Dumler said he expects Hageman to be a significant contributer at the Mid-Central Activities Association meet today at Lewis Field Stadium.
But to make a name for herself on the state level, Hageman still has much to learn and room to grow.
One area she has focused on this season is her approach.
For her career, Hageman used four steps in between each hurdle. Dumler and TMP's assistant coaches want her to lengthen her stride and limit those steps to three -- a significant mental and physical barrier for a hurdler.
She has attempted it in practice, but she hasn't successfully done it at a meet yet.
"A lot of that for her right now is just mental," Dumler said.

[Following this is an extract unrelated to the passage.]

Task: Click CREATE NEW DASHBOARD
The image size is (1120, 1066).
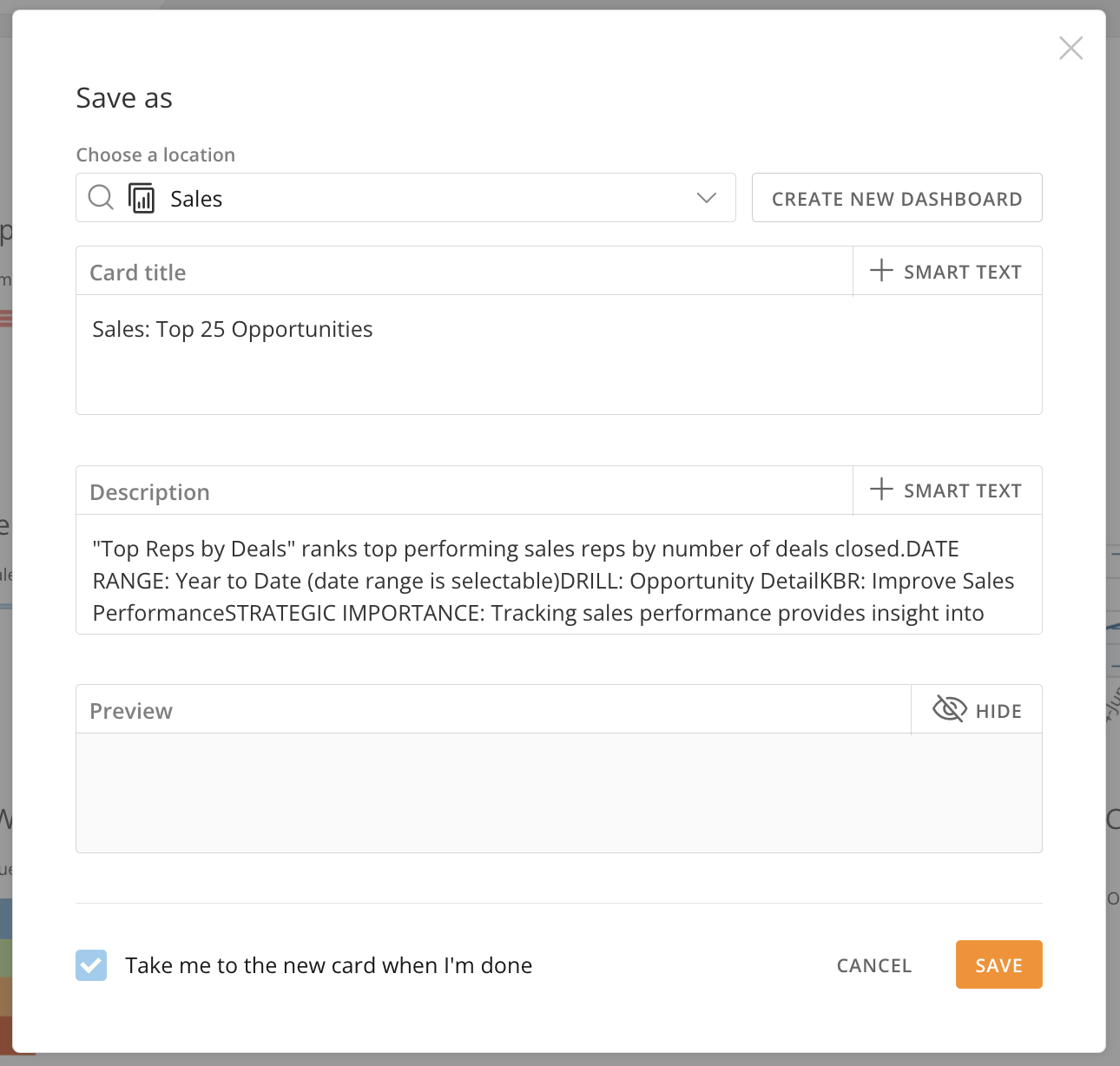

"That's a hard thing to think I'm going to take just three steps between these hurdles, and then I'm going to go."
Hageman is a quick learner, though.
She didn't even attempt hurdles until middle school when Kennedy coach Brandon Maska convinced her to try them. Her athleticism carried her at meets, and she never lost a middle school race.
"I'm fast, and I was flexible," Hageman said regarding why Maska thought she might be good at it.
Even veteran hurdlers struggle with their three-step approach sometimes. Dumler said junior Mikaela Flax, a former state qualifier, still goes back and forth between three and four steps during races.
So when Hageman does learn how to three step, Dumler said it will cut her time greatly, and he expects her to become one of the premier hurdlers in Class 3A.
"We expect big things from her in the future," Dumler said.